La collecte de données, enjeu majeur pour les « smart cities » françaises
La collecte de données, enjeu majeur pour les « smart cities » françaises
Par Laetitia Van Eeckhout
Dans un rapport remis au premier ministre mardi 18 avril, le député PS du Maine-et-Loire Luc Belot attire l’attention sur les risques et les enjeux de la smart city, sachant que l’essor du numérique impose de réformer la gouvernance locale.
« De la Smart City au Territoire d’Intelligence(s)" | Luc BELOT
« L’utilisation des technologies ne crée pas en soi une ville intelligente », prévient le député (PS) Luc Belot, porteur d’une mission sur la smart city que le gouvernement lui a confiée en novembre 2016. Dans son rapport remis mardi 18 avril au premier ministre, Bernard Cazeneuve, l’élu du Maine-et-Loire attire l’attention des territoires sur les enjeux et les risques potentiels de la smart city.
Déjà, traditionnellement enclines à partir de la technique pour élaborer leurs services publics, les collectivités sont invitées à dépasser leur organisation par métier. « La smart city appelle une approche décloisonnée, transversale de la ville, souligne Luc Belot. Ne serait-ce qu’en matière de mobilité, souvent, il y a le gestionnaire des parkings qui favorise l’usage de la voiture tandis que l’opérateur de transports en commun incite à ne pas l’utiliser ; tous deux sont pourtant délégataires de service public », observe-t-il.
L’élu préconise ainsi la mise en place, au sein de chaque collectivité, d’une structure de gouvernance associant les élus, les différents services de l’administration locale, et même les acteurs économiques. Car avec le développement du numérique, de nouveaux acteurs privés développent une offre de services urbains.
Gouvernance à l’échelle intercommunale
« Engager des discussions et des collaborations avec l’ensemble des acteurs de la ville, et notamment des grands acteurs du numérique, est essentiel pour assurer une meilleure complémentarité entre les offres publique et privée, relève Luc Belot qui juge nécessaire d’instaurer cette gouvernance à l’échelle intercommunale. Nier cette complémentarité ne favorise pas une amélioration des services offerts aux habitants. Et limite la capacité des autorités locales à développer une politique publique. »
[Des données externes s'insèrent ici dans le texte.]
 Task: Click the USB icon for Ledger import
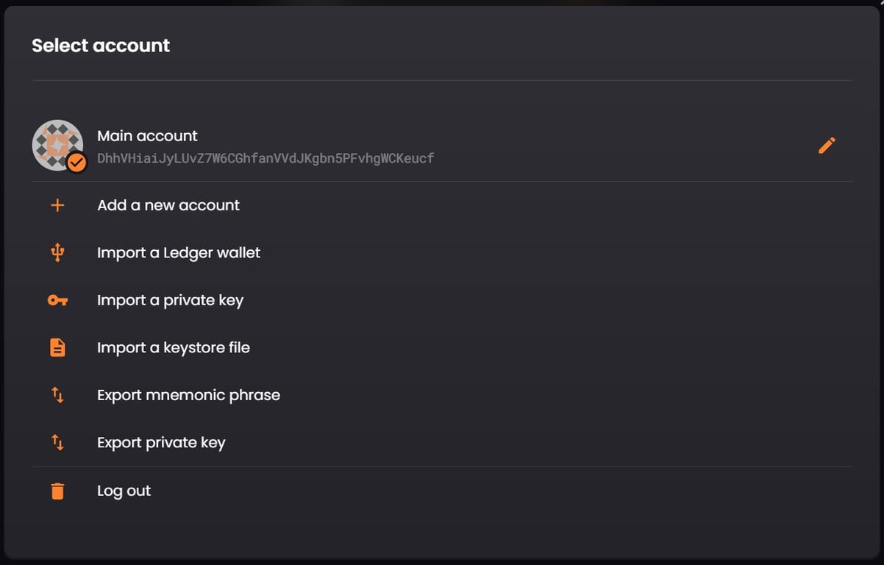57,253
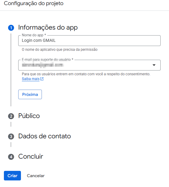Select the Informações do app step heading
The image size is (169, 187).
pos(48,27)
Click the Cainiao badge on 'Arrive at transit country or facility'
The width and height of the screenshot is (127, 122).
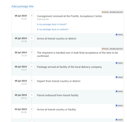coord(119,106)
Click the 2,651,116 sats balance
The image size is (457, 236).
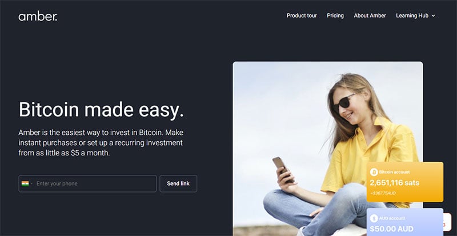395,183
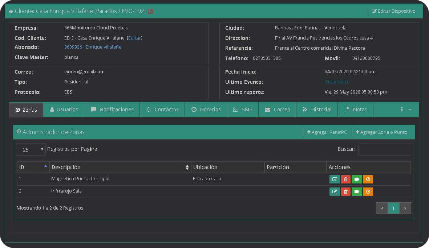
Task: Open the records per page dropdown
Action: tap(31, 149)
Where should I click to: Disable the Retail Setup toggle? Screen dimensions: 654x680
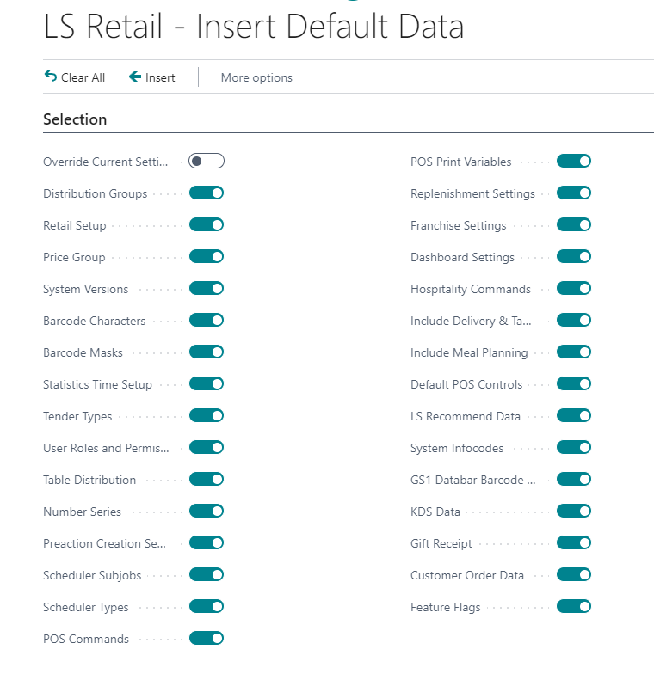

Les systèmes de navigation fournissant des données de trafic automobile en temps réel, tel que celui proposé par Waze, n’intègre pas par exemple les contraintes des collectivités dans leur système d’optimisation des trajets. Travailler avec un tel acteur permettrait qu’il tienne compte du besoin d’éviter les zones de circulation apaisée et certaines rues avec écoles, hôpitaux.
Une telle gouvernance territoriale se révèle nécessaire pour optimiser cette offre de services, mais aussi parce que ces prestataires privés de service sont détenteurs de données qui peuvent être utiles à la ville. Les collectivités devraient d’ailleurs pouvoir avoir un accès plus large, si ce n’est systématique, à toutes les données leur permettant d’améliorer la gestion des services publics locaux, estime le député.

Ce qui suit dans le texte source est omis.